[Dataset entries]
————
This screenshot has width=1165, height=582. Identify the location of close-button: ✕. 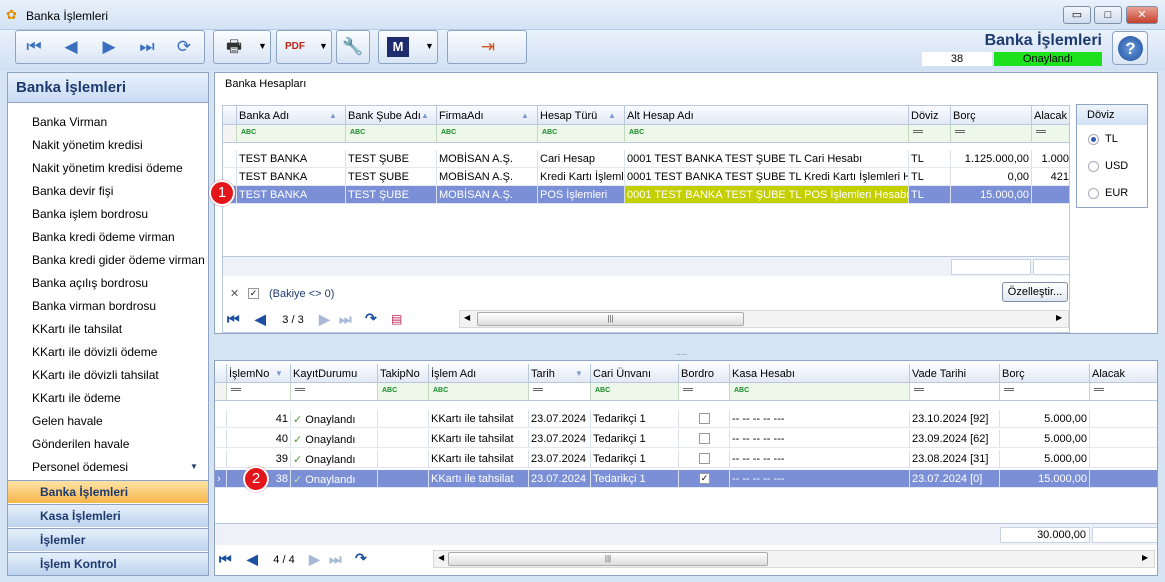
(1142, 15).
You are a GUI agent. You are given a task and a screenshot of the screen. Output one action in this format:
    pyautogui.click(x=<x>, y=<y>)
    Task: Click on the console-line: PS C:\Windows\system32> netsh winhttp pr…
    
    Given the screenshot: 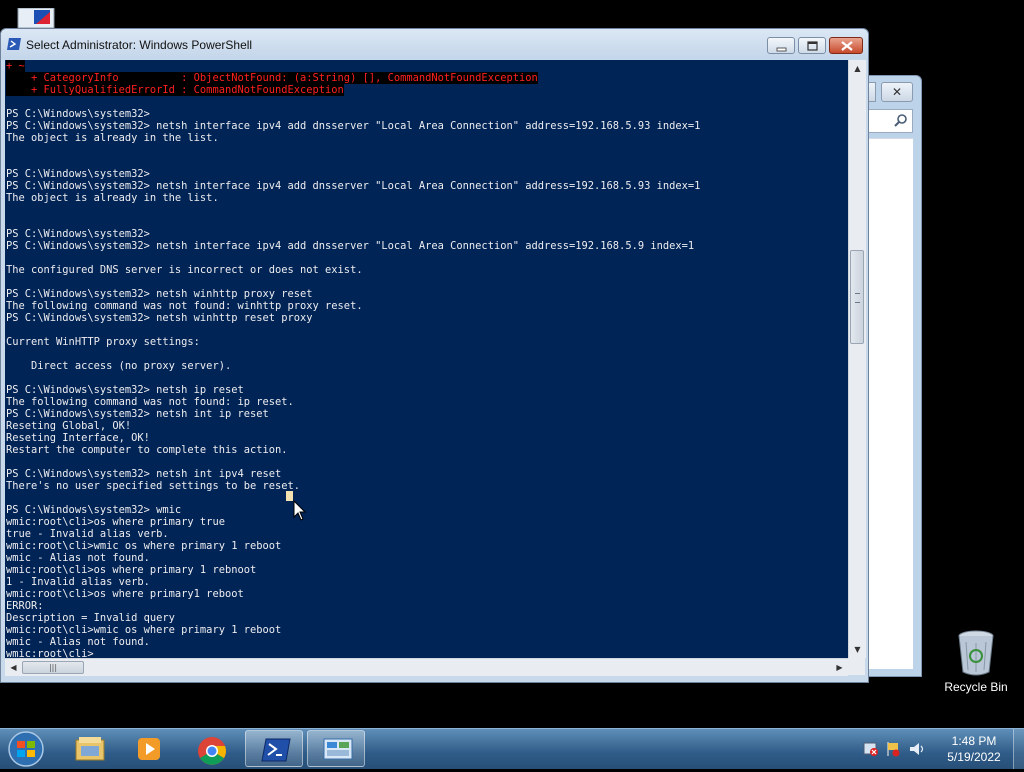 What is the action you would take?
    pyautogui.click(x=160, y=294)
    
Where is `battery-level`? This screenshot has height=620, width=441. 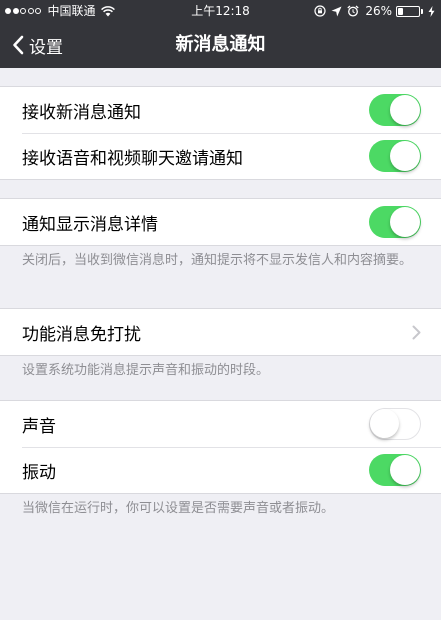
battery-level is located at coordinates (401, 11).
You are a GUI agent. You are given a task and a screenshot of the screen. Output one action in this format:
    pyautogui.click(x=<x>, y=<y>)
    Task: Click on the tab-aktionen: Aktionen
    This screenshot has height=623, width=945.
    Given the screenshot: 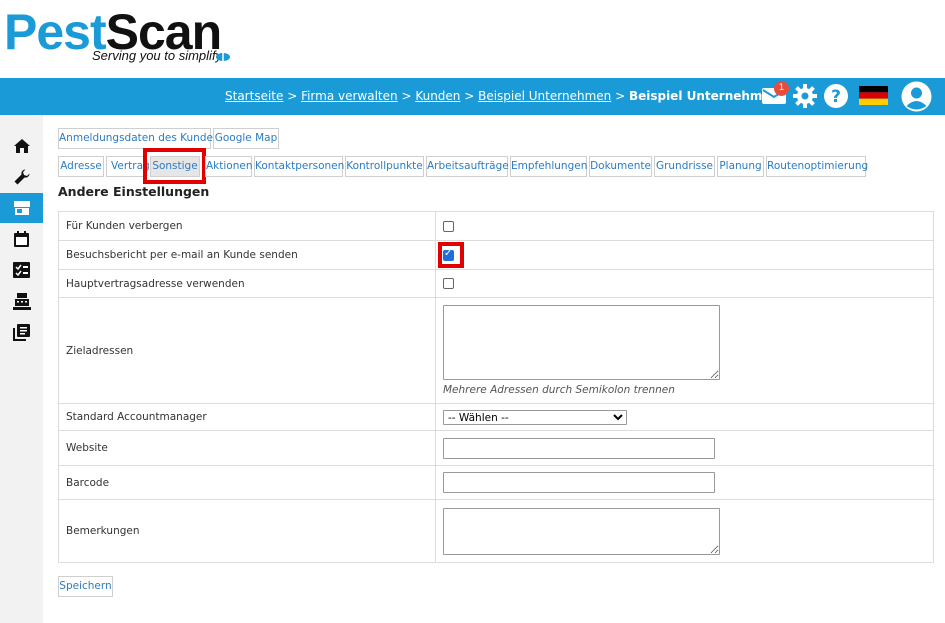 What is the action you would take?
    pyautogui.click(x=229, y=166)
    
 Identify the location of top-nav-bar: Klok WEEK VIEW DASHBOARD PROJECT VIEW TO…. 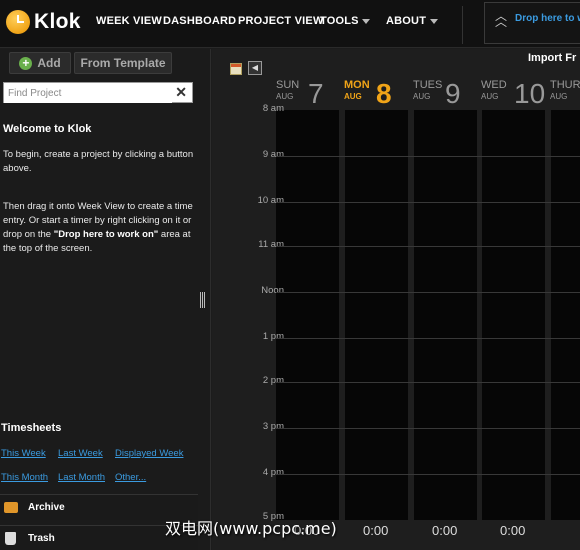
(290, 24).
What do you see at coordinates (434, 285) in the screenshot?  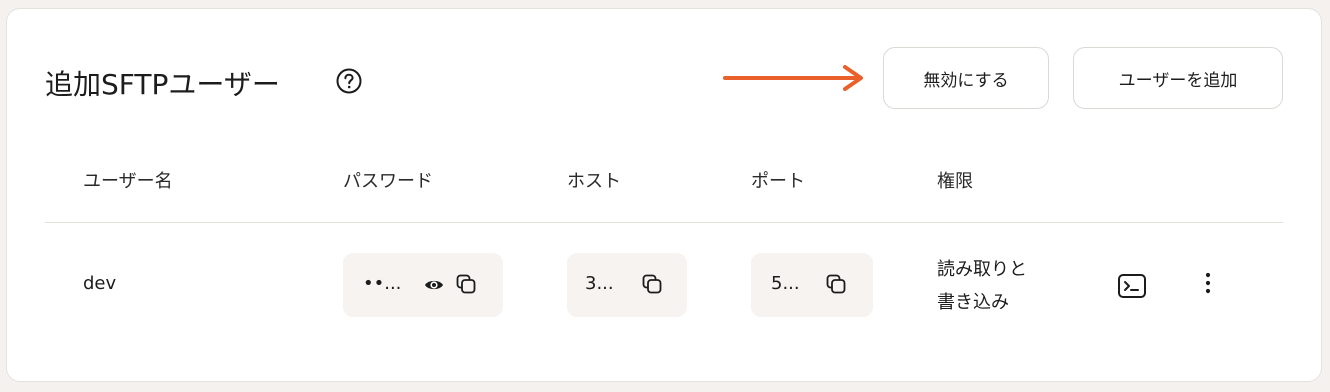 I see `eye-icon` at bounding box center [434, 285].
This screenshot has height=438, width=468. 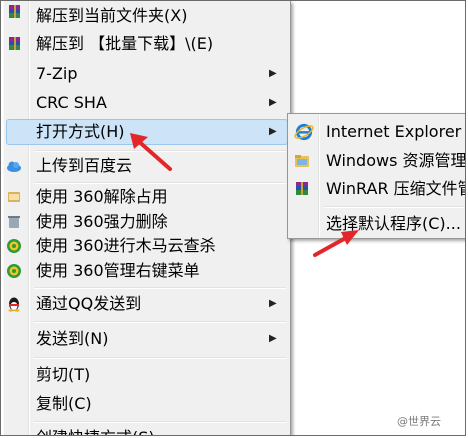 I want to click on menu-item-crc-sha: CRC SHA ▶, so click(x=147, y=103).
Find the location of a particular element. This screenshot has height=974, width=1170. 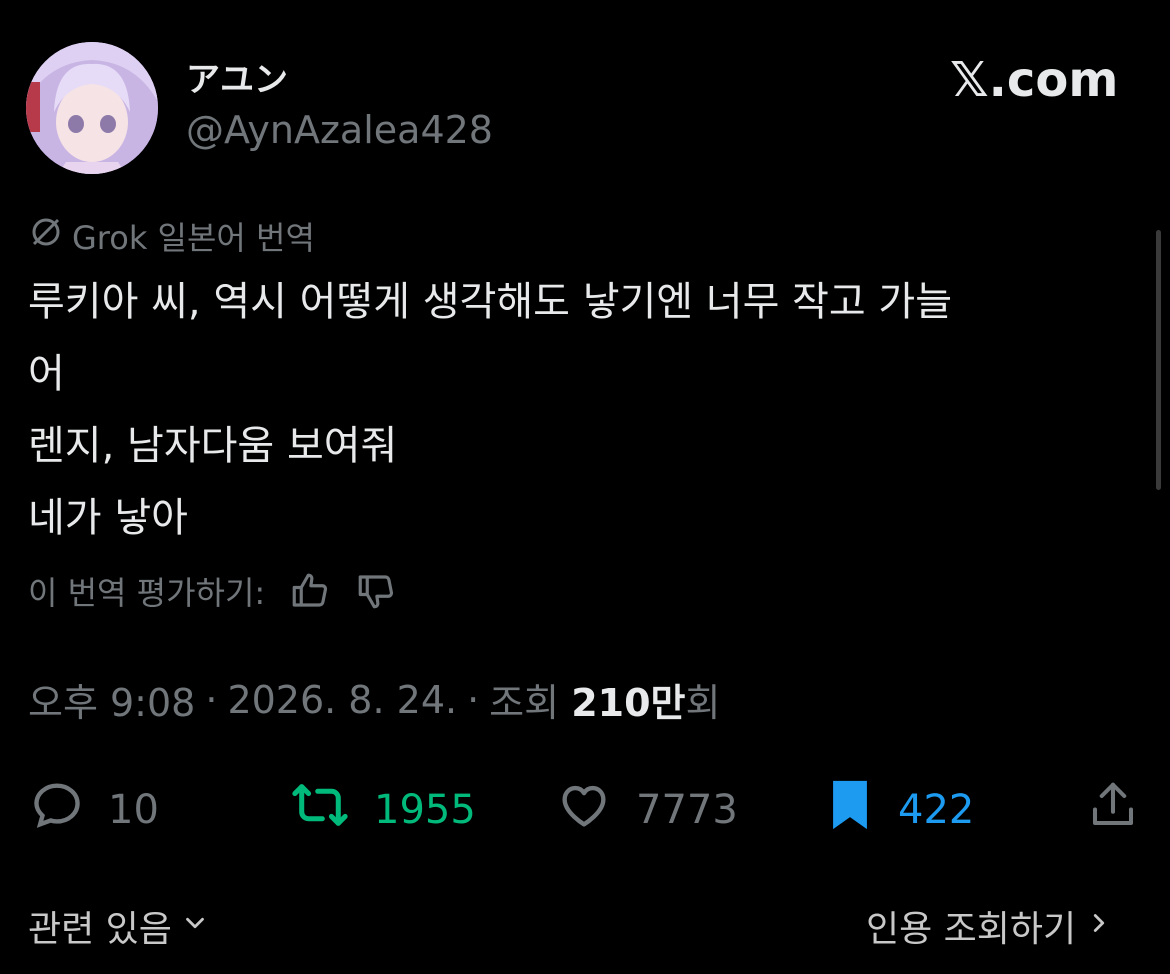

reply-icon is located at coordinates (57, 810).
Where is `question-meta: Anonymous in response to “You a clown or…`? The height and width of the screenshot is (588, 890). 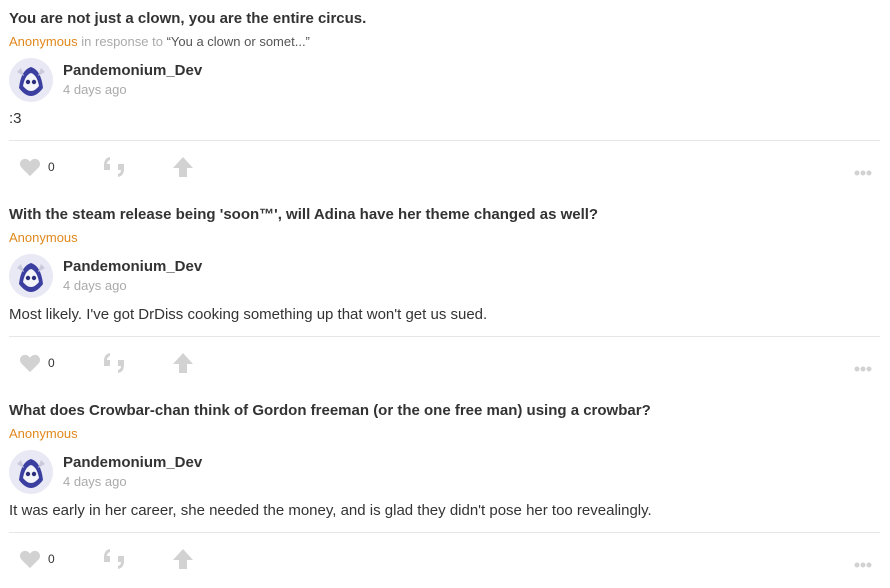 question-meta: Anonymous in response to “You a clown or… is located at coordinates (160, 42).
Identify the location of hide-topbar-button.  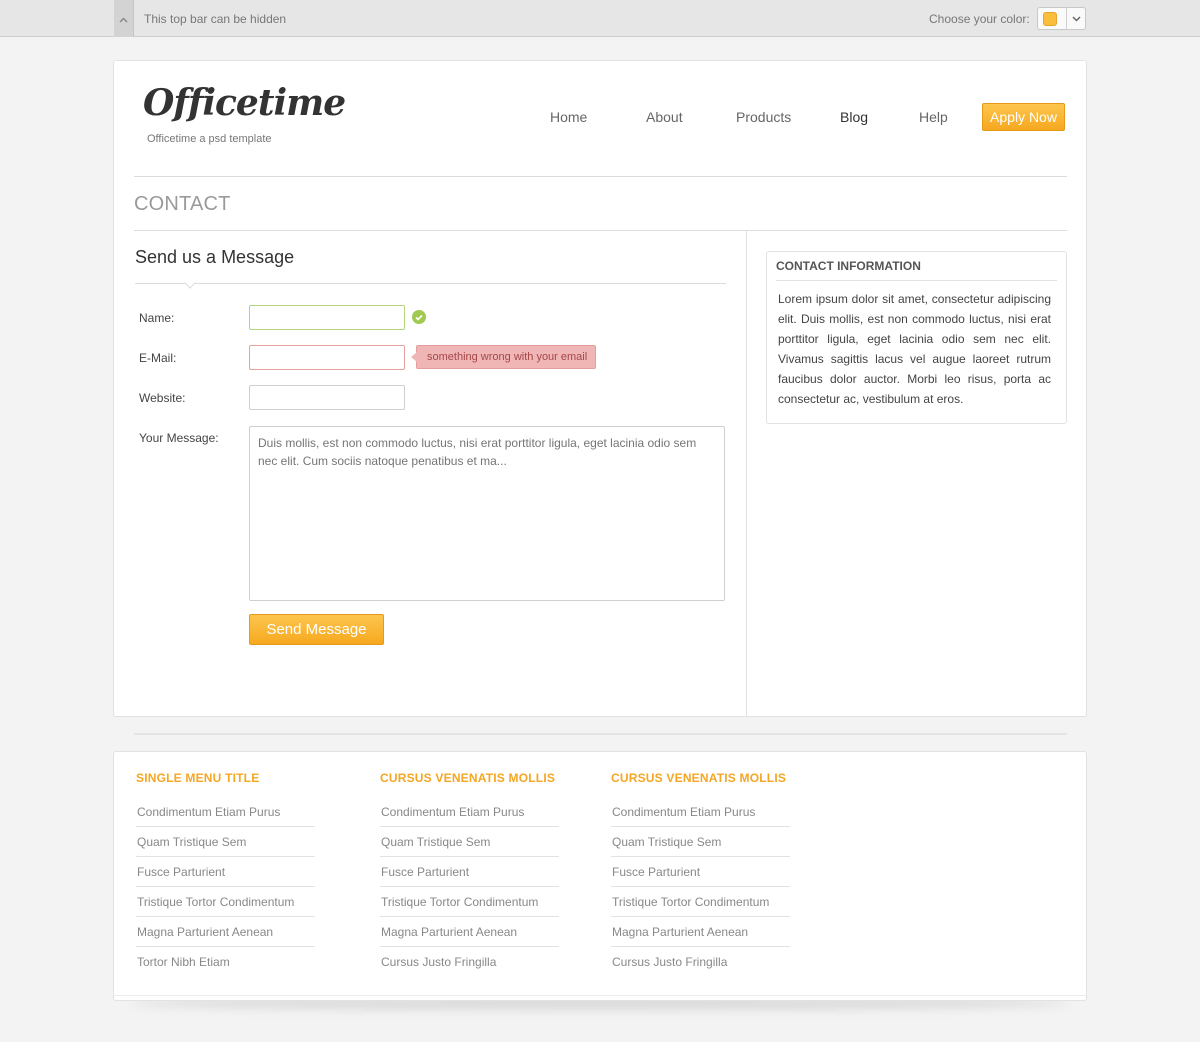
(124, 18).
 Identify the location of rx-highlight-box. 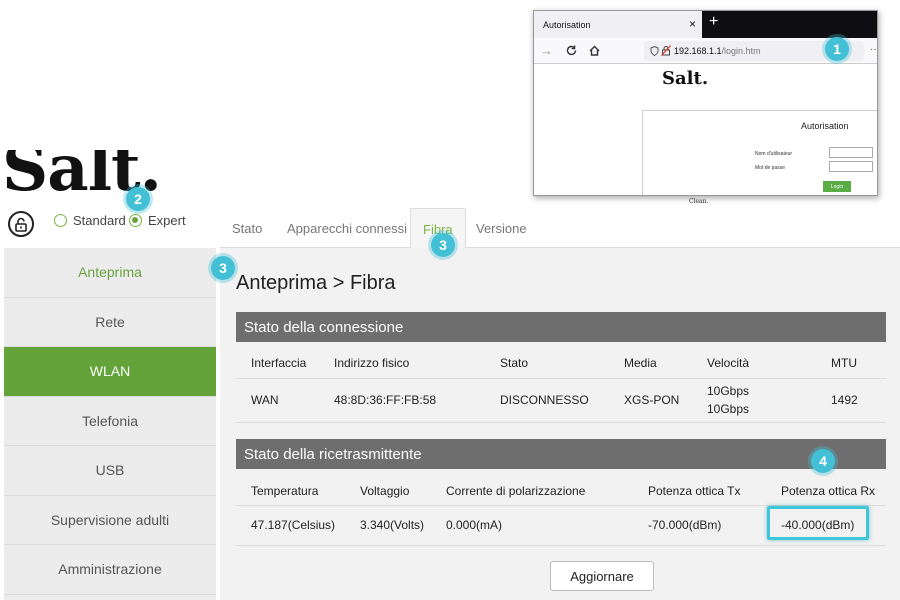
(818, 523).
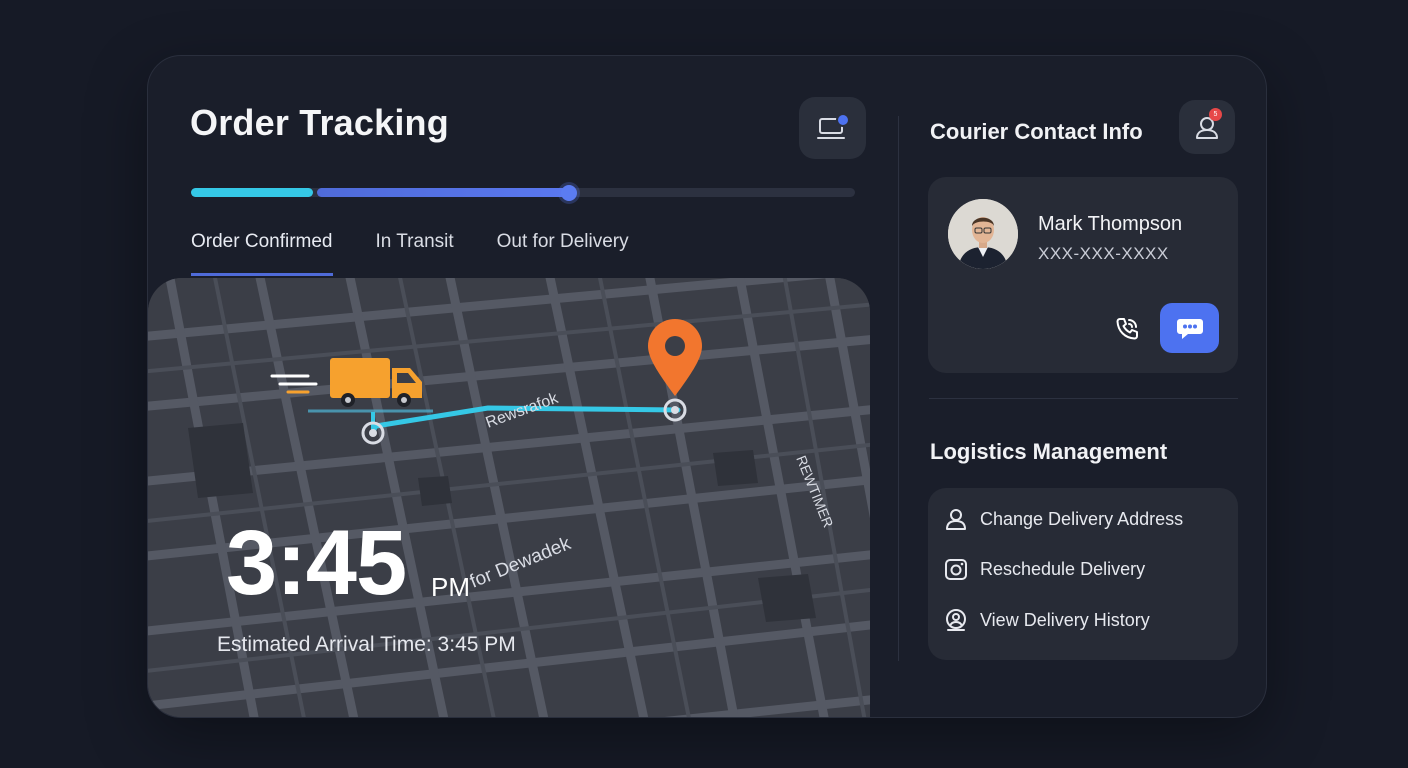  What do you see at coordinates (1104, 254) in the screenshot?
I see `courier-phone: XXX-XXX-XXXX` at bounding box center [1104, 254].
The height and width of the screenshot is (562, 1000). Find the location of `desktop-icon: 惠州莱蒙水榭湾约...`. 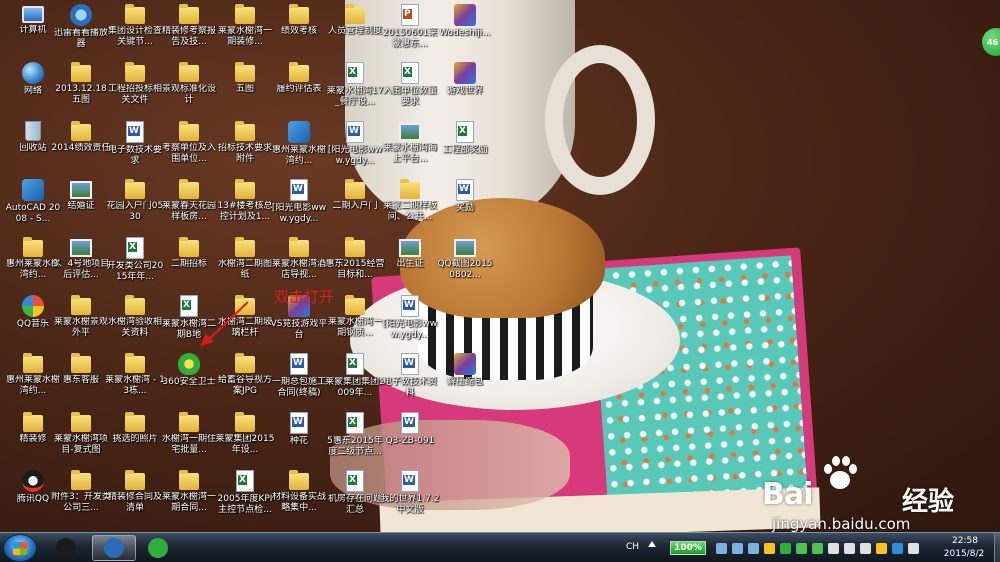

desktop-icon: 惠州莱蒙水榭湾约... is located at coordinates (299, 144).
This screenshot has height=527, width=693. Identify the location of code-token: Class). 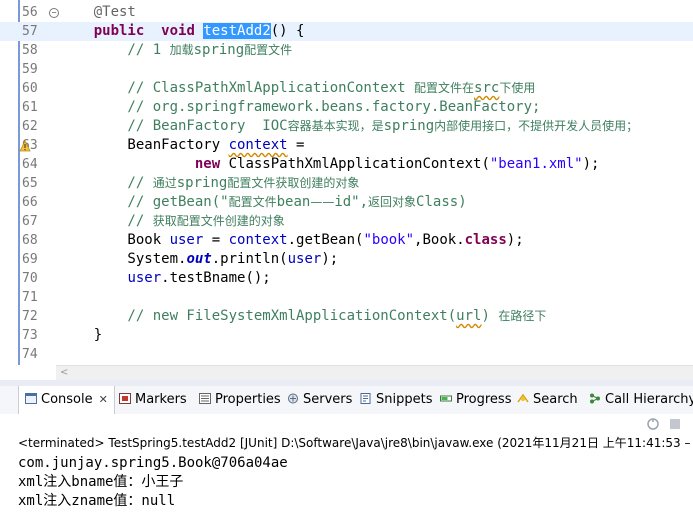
————
▶ _Problem_
Put the lines of the data into a numbered list, beginning at the line that contains "Identify the location of hide-topbar-button." and continuing through the end of the data, leaving out blank lines and the pictures.

▶ _The answer_
1. Identify the location of hide-topbar-button.  
2. (124, 18).
3.  Identify the location of rx-highlight-box. 
4. (818, 523).
5.   What do you see at coordinates (1104, 254) in the screenshot?
6. I see `courier-phone: XXX-XXX-XXXX` at bounding box center [1104, 254].
7. The height and width of the screenshot is (562, 1000). Find the location of `desktop-icon: 惠州莱蒙水榭湾约...`. 
8. desktop-icon: 惠州莱蒙水榭湾约... is located at coordinates (299, 144).
9. This screenshot has height=527, width=693. Identify the location of code-token: Class). 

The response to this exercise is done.